Pas de parole inutile. Pas de respiration forte. »

— ☣ —

La douleur revint avant même qu'il n'ouvre les yeux. Lourde, diffuse, ancrée dans chaque partie de son corps. Sa jambe pulsait, son bras brûlait, son épaule répondait mal au moindre mouvement, et son torse se soulevait difficilement, comme si chaque respiration demandait un effort de trop.

Il resta immobile quelques secondes, laissant les sensations remonter une à une, reconstruire le monde autour de lui. Puis ses paupières s'ouvrirent lentement. Le plafond était bas, fermé. Du béton fissuré, noirci par le temps. ''Ah oui, les Altérés... La femme.''

Son regard glissa sur le côté, brouillé.

Elle était là, assise contre le mur. Elle ne le fixait pas directement, mais il sentit qu'elle ne le quittait pas non plus.

Il baissa les yeux vers lui. Sa jambe était recousue, bandée proprement. Le tissu avait été changé, nettoyé, le sang stoppé. Son bras aussi, la morsure traitée, refermée. 

Elle l'avait soigné.

Il releva les yeux vers elle. ''Elle est là... Elle est là !'' Son corps réagit avant même qu'il ne comprenne. Il se redressa d'un coup, se mit à genoux, une main au sol, un sourire ingénu accroché au visage.

Il la fixa sans filtre. Ses cheveux noirs, longs, sa silhouette fine et nerveuse, son short, son haut qui dévoilait son ventre et ses bras marqués de tatouages qui glissaient sur sa peau. Chaque détail s'imposait et ses yeux s'y attardèrent librement, sans qu'il comprenne pourquoi il ne pouvait pas s'en détacher.

Puis son regard descendit, s'arrêta sur sa poitrine. Une forme différente, inconnue. ''Ce n'est pas comme moi.'' Il s'empourpra sans s'en rendre compte.

Elle fronça les sourcils, suivit ses yeux, puis croisa immédiatement les bras.

— Tu fais quoi, pervers !

Il se figea. ''Sa voix... douce... aiguë.'' Puis ses sourcils se froncèrent. ''C'est quoi « pervers » ?'' Il se redressa, racla sa gorge et parla d'une voix sûr.

— Je m'appelle Edgi. Je suis un homme. Merci de m'avoir recousu.

Il passa la main sur sa gorge, le regard un peu perdu. ''Ma voix... elle est grave.''

Elle ne répondit pas tout de suite. Son regard glissa vers la jambe d'Edgi, puis remonta. 

— Sans blague. T'es quoi, une sorte de débile ? Pourquoi tu suis quelqu'un qui t'a mis une raclée... sauf si c'est pour la tuer. Un temps.

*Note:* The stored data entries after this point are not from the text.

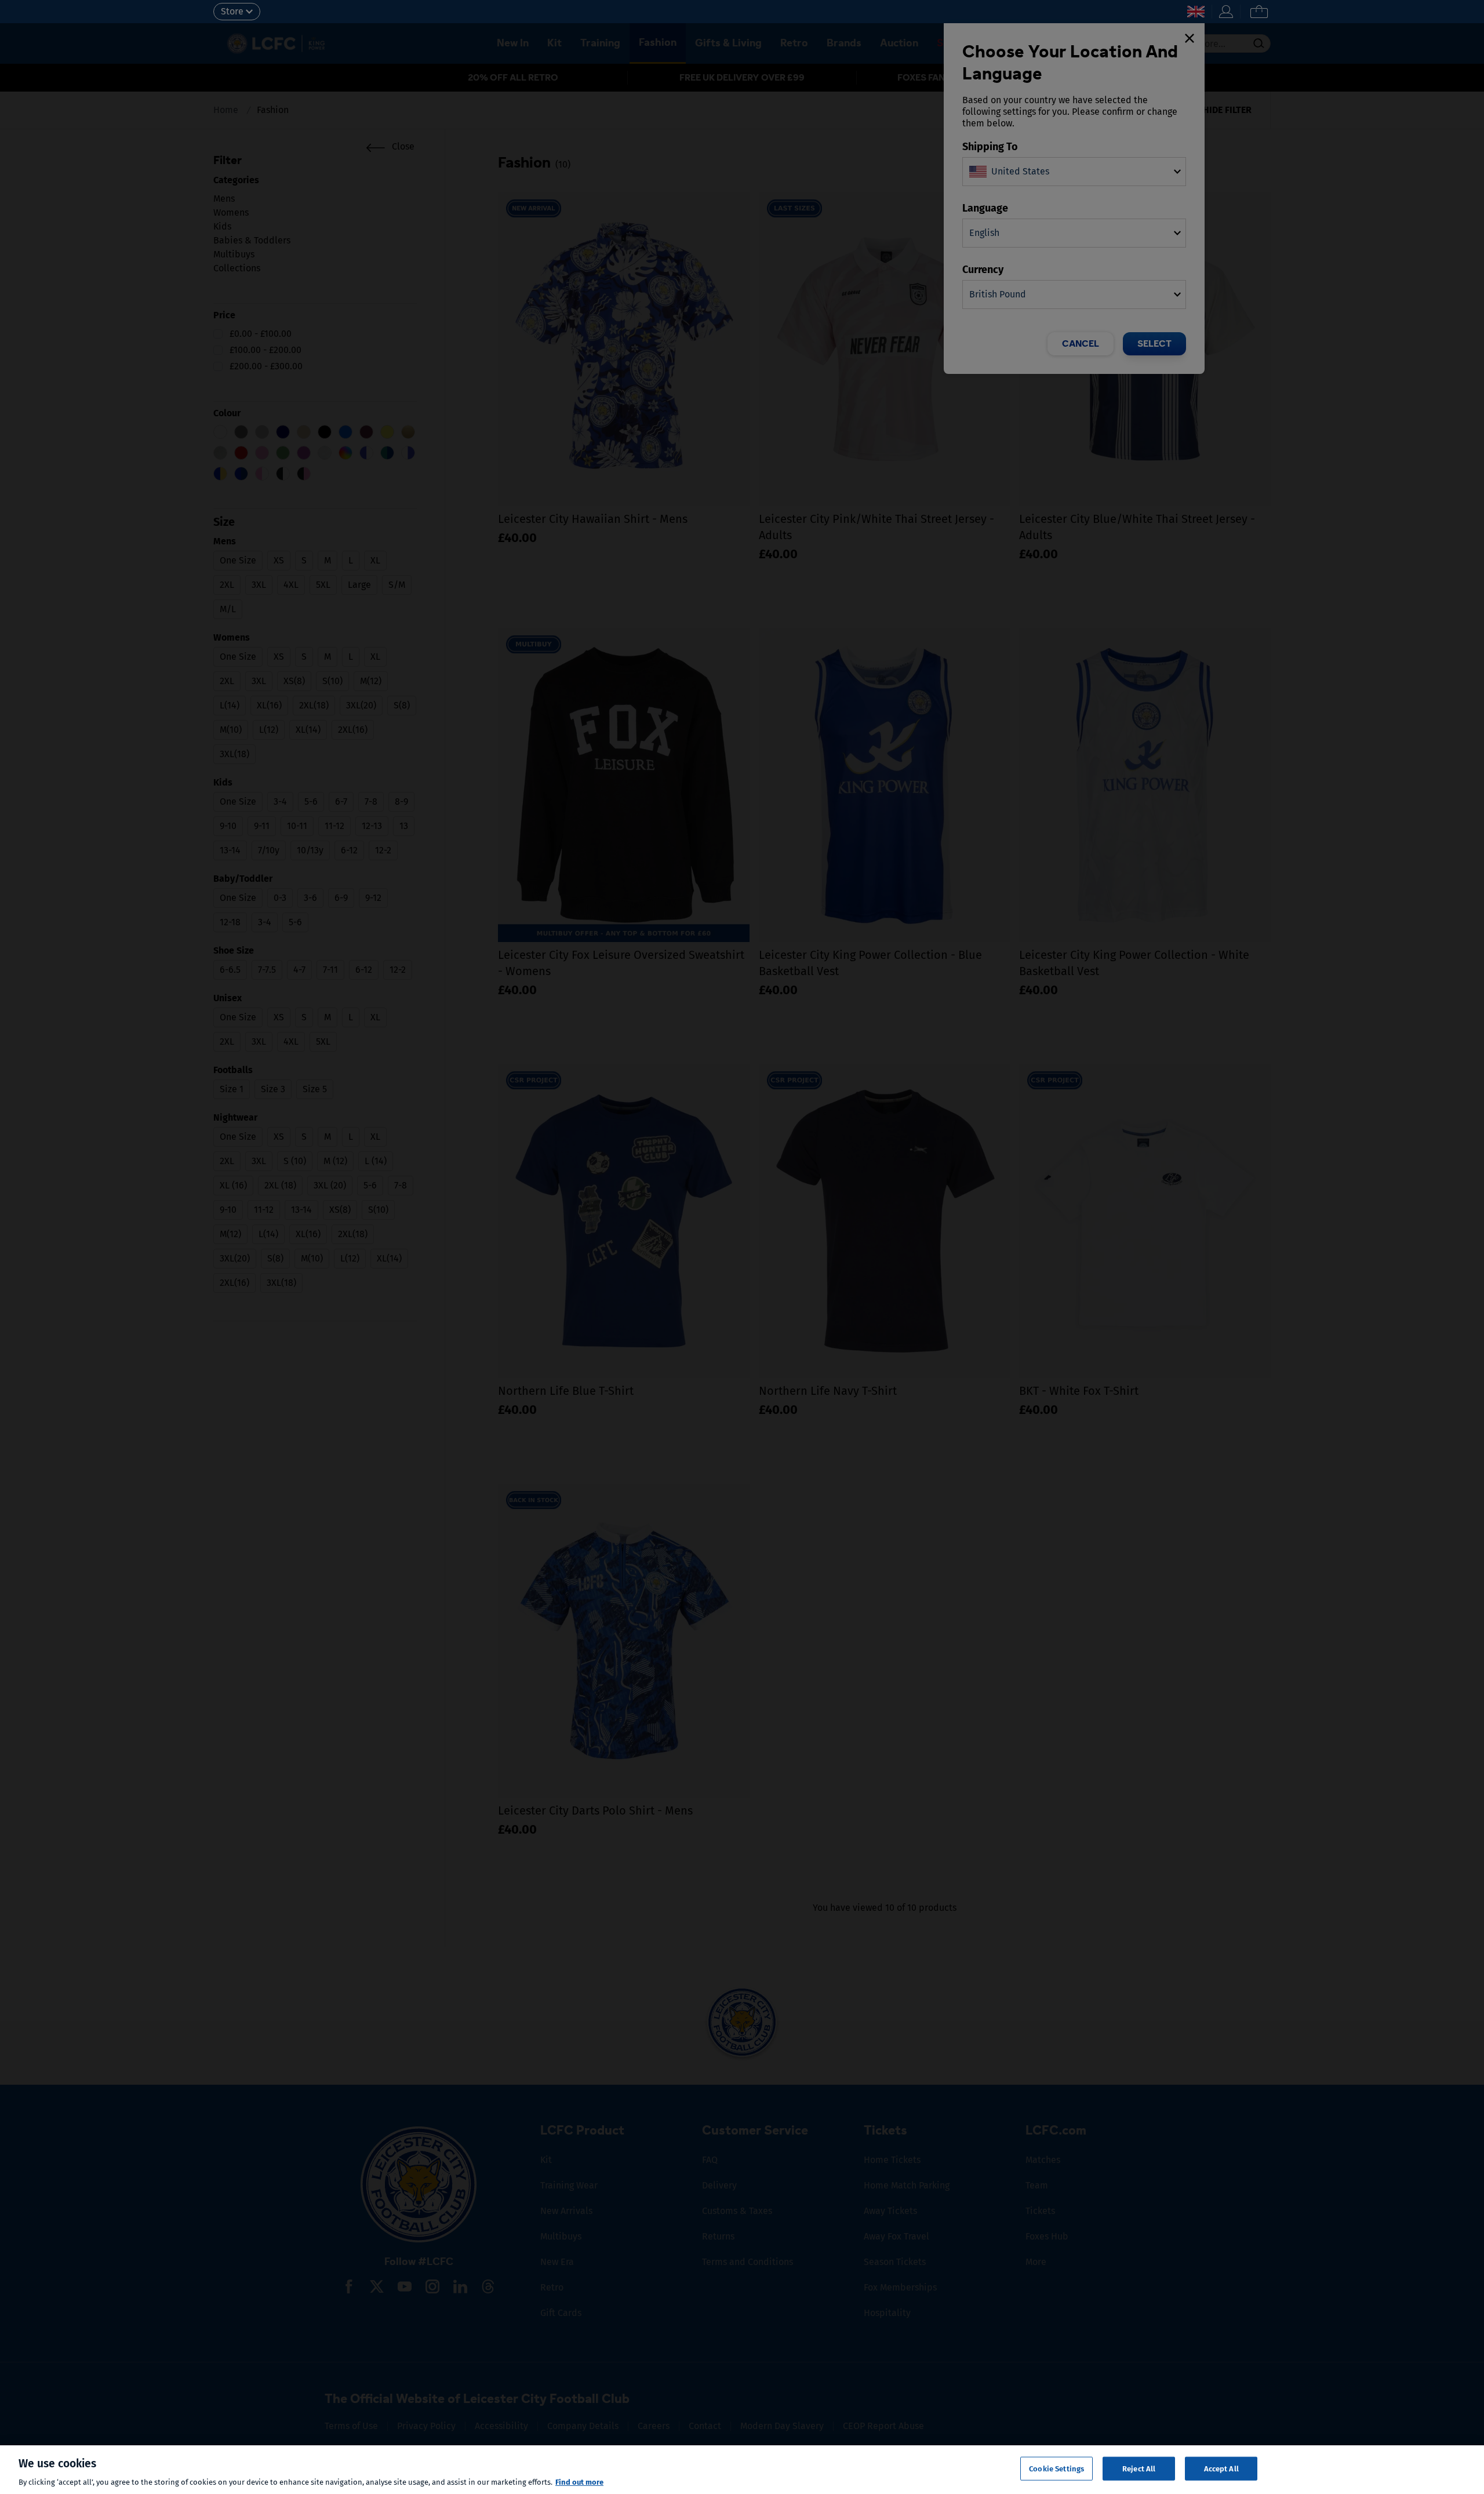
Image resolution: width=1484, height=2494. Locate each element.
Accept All (1221, 2468)
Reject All (1138, 2468)
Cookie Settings (1056, 2468)
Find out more (579, 2482)
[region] (742, 2469)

Alors pourquoi tu m'as sauvé ?

Edgi sourit et s'assit en tailleur. La position lui arrachant une moue qu'il ignora.

— Je voulais te parler. Te connaître.

— Pourquoi ?

Il hésita. Chercha vraiment.

— Je ne sais pas. Ça fait quinze ans que je n'ai pas parler avec un humain. Et je n'ai jamais vu de femme. En plus, tu as une Faculté, comme moi. Alors... on pourrait être amis. Je n'en ai jamais eu.

Elle le fixa, les yeux légèrement écarquillés.

— J'ai pas besoin d'amis. J'ai rien à faire ici avec toi.

— Alors tu aurais pu partir. Pourquoi tu es restée ? Pourquoi tu m'as soigné ? 

Elle marqua un temps, surprise par la question.

— Je... pour pas avoir de dette. Tu m'as sauvé. Je t'ai soigné. Maintenant, on est quitte.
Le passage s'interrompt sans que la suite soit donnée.